Hogan is clearly trying to emerge from this crisis as the voice of the anti-Trump Republicans. The description of the book explains what readers will find inside: “In his own words and unique, plain-spoken style, Larry Hogan tells the feel-good story of a fresh American leader being touted as the ‘anti-Trump Republican.’ A lifelong uniter at a time of sharp divisions. A politician with practical solutions that take the best from all sides. An open-hearted man who has learned important lessons from his own struggles in life.”

Even before the 2020 election, Hogan is staking out turf for the election after that. The description says: “Still Standing reveals how an unlikely governor is sparking a whole new kind of politics—and introduces the exciting possibilities that lie ahead.”

Hogan is not the only one eying the future. Today Secretary of State Mike Pompeo wrote a Washington Post op-ed and gave a fiery speech in Philadelphia to launch the draft report of the State Department’s Commission on Unalienable Rights, a committee he organized a year ago to reexamine “the nation’s founding principles.” To chair the committee, he tapped conservative legal scholar Mary Ann Glendon, who is staunchly and vocally opposed to abortion.

The commission’s report looks laughably like a campaign document, and, of course, Pompeo has been in hot water for throwing official dinners clearly designed to build his own political base. In the report’s 60 pages are large images of America’s most famous leaders—the Framers, Abraham Lincoln, the Reverend Martin Luther King, Jr., Ronald Reagan—and at pride of place, on its second page, is a big color photo of Pompeo himself. Trump is nowhere to be seen.

The report lays out a version of American history and human rights designed to appeal to the evangelicals who count Pompeo as their own. It begins by stating that the primary tradition “that formed the American spirit” was “Protestant Christianity… infused with the beautiful Biblical teachings that every human being is imbued with dignity and bears responsibilities toward fellow human beings, because each is made in the image of God.”

Then, as it begins a strange meander through its version of American history, it seems to urge hard-core Republicans to rebel against a government that they perceive as infringing on their religious rights as Christians and on their property rights by regulating business and levying taxes. The commission’s report highlights the statement in the Declaration of Independence that if “any Form of Government becomes destructive of” unalienable rights, the people have the right “to alter or abolish” their government and to build a new one.

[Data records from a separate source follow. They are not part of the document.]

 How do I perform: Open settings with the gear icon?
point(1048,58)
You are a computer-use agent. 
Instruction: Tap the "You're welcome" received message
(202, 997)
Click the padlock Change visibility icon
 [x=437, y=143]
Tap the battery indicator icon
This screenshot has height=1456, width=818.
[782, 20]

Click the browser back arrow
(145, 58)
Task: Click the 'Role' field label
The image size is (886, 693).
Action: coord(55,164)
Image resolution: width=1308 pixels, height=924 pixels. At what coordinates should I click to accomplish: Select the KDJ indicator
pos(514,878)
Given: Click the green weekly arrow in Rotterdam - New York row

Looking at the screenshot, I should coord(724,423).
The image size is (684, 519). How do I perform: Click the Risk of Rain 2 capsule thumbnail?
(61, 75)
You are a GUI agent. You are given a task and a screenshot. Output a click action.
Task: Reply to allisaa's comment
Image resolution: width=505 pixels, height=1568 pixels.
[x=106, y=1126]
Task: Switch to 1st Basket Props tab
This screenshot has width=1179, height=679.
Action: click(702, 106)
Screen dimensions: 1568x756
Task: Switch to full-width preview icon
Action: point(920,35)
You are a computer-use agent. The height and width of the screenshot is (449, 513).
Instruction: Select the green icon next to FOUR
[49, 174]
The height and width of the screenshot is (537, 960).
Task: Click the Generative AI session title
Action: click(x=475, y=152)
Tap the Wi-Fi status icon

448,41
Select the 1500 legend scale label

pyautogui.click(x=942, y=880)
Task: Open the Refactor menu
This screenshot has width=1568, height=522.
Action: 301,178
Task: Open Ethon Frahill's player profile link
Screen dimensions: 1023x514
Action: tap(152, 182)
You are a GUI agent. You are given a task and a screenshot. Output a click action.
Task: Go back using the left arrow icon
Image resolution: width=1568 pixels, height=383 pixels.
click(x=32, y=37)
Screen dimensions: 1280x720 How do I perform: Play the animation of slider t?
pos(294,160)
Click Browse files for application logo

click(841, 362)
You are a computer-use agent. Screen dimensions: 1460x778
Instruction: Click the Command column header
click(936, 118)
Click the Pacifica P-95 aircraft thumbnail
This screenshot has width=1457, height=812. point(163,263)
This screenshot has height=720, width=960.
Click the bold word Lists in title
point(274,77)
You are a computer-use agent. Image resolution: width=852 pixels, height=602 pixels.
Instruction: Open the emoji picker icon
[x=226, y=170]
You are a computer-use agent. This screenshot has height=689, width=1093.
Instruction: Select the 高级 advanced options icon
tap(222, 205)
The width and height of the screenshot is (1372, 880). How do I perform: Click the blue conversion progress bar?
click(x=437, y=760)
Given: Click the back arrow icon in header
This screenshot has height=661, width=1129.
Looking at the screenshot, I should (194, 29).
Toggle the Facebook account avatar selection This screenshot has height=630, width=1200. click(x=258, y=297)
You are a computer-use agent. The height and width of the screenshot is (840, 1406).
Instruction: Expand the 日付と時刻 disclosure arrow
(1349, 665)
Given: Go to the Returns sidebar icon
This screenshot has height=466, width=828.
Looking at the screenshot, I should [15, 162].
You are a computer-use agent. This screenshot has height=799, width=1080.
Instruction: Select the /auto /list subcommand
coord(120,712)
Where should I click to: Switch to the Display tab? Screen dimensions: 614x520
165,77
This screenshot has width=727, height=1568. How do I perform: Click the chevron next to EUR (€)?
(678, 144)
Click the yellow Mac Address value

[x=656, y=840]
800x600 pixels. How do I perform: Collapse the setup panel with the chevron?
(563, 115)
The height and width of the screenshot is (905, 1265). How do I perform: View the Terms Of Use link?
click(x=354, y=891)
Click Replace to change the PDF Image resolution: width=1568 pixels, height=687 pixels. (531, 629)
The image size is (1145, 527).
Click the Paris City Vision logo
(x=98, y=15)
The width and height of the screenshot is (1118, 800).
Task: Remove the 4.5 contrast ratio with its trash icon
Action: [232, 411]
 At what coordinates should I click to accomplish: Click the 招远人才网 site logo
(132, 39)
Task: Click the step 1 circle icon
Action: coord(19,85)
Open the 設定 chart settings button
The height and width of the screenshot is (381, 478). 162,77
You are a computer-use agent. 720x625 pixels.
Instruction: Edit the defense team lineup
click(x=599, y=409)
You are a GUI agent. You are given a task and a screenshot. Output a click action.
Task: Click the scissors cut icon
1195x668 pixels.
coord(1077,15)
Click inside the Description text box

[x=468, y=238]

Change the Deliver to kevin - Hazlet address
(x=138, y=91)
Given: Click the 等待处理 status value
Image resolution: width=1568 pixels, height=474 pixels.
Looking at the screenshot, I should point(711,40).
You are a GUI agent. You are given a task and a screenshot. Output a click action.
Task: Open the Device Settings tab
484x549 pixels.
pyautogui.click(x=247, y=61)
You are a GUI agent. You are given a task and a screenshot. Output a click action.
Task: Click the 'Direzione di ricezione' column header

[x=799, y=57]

The report hits again and again on the words “unalienable rights,” which refers to rights that cannot be “alienated” from someone, that is, they cannot be given away or taken away. In the Declaration of Independence, the Founders identified the key unalienable rights of individuals as the right to “Life, Liberty, and the Pursuit of Happiness.”

Although it claims to speak “from the founders’ point of view,” Pompeo’s commission disagrees. “Foremost among the unalienable rights that government is established to secure,” it writes, “are property rights and religious liberty. A political society that destroys the possibility of either loses its legitimacy.”

The commission goes on to limit support for human rights to those issues that are covered in the 1948 Universal Declaration of Human Rights, are “widely recognized and accepted by the American people, through their democratically elected political representatives,” and are accepted by most peoples around the world as legitimate. This leaves out LGBTQ individuals, of course, as well as many women and girls. It also puts the definition of human rights in the hands of whichever party controls Congress, indicating that Pompeo expects Republicans to do so for a long time.

Pompeo’s op-ed was more extreme, even, than the report. In the Washington Post, Pompeo insisted “never before have America’s founding principles been under such relentless assault,” and he singled out the New York Times and its 1619 project–which highlighted the role of human enslavement in the founding of America— as well as the removal of Confederate statues, as an example of “outrageous efforts to erase American history.”

His Philadelphia speech went even further. “Today, the very core of what it means to be an American, indeed the American way of life itself, is under attack,” he said. “Instead of seeking to improve America, leading voices promulgate hatred of our founding principles.” He continued: “They want you to believe the Marxist ideology that America is only the oppressors and the oppressed…. The Chinese Communist Party must be gleeful when they see the New York Times spout their ideology.”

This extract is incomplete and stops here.